* [What the task asks]
Out of the material that follows, write out exactly the lines from the line with "Task: Jump to the last page icon" to the line with "You are a computer-use agent. This", both ends included, and no others.

* [The data]
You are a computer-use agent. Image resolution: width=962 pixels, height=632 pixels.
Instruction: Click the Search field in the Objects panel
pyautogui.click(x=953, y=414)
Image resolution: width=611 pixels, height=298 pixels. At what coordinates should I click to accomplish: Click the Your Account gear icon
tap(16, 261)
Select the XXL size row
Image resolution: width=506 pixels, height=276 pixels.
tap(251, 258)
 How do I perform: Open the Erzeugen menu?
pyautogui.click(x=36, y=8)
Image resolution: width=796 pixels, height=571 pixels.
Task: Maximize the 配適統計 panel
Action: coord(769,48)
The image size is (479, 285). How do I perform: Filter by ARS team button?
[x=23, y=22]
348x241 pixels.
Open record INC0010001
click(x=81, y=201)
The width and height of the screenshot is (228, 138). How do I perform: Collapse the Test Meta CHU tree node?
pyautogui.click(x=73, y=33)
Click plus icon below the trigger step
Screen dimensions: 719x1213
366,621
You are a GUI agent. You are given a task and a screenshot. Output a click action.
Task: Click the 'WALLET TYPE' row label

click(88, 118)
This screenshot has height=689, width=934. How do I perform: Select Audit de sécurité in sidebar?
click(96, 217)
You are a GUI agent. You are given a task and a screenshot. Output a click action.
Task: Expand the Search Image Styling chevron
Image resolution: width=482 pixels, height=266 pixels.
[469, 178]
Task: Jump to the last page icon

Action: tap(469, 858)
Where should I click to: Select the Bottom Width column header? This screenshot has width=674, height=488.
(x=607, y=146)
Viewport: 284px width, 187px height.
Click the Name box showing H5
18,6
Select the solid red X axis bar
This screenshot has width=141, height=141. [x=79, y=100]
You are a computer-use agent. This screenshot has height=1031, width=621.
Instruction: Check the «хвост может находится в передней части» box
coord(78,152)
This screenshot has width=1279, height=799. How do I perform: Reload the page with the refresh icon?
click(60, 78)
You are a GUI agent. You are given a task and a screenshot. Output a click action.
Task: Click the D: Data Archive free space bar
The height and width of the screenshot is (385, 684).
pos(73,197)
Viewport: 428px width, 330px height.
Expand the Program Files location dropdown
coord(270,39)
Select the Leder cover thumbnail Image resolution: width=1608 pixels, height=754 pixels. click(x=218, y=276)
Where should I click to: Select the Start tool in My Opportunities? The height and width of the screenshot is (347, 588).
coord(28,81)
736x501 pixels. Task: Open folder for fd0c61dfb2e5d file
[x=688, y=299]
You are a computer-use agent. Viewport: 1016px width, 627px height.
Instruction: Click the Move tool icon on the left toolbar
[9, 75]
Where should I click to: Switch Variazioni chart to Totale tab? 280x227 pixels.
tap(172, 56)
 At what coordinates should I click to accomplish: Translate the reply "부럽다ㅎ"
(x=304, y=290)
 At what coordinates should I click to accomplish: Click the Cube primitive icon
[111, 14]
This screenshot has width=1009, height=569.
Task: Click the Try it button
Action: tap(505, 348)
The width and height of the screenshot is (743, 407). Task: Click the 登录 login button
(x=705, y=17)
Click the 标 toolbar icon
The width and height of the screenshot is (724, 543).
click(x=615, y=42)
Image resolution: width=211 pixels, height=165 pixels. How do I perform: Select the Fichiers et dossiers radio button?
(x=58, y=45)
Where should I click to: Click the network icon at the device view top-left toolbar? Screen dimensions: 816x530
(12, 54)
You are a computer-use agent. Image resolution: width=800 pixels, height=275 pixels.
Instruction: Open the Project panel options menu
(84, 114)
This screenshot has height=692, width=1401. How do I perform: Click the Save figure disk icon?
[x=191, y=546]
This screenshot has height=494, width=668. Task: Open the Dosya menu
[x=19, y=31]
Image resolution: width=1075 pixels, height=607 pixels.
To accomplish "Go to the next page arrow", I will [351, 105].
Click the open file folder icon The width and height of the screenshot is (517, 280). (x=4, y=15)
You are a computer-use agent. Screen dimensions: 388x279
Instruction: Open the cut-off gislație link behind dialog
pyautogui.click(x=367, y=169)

* [Task answer]
Task: Jump to the last page icon

Action: tap(469, 858)
Where should I click to: Select the Bottom Width column header? This screenshot has width=674, height=488.
(x=607, y=146)
Viewport: 284px width, 187px height.
Click the Name box showing H5
18,6
Select the solid red X axis bar
This screenshot has width=141, height=141. [x=79, y=100]
You are a computer-use agent. This screenshot has height=1031, width=621.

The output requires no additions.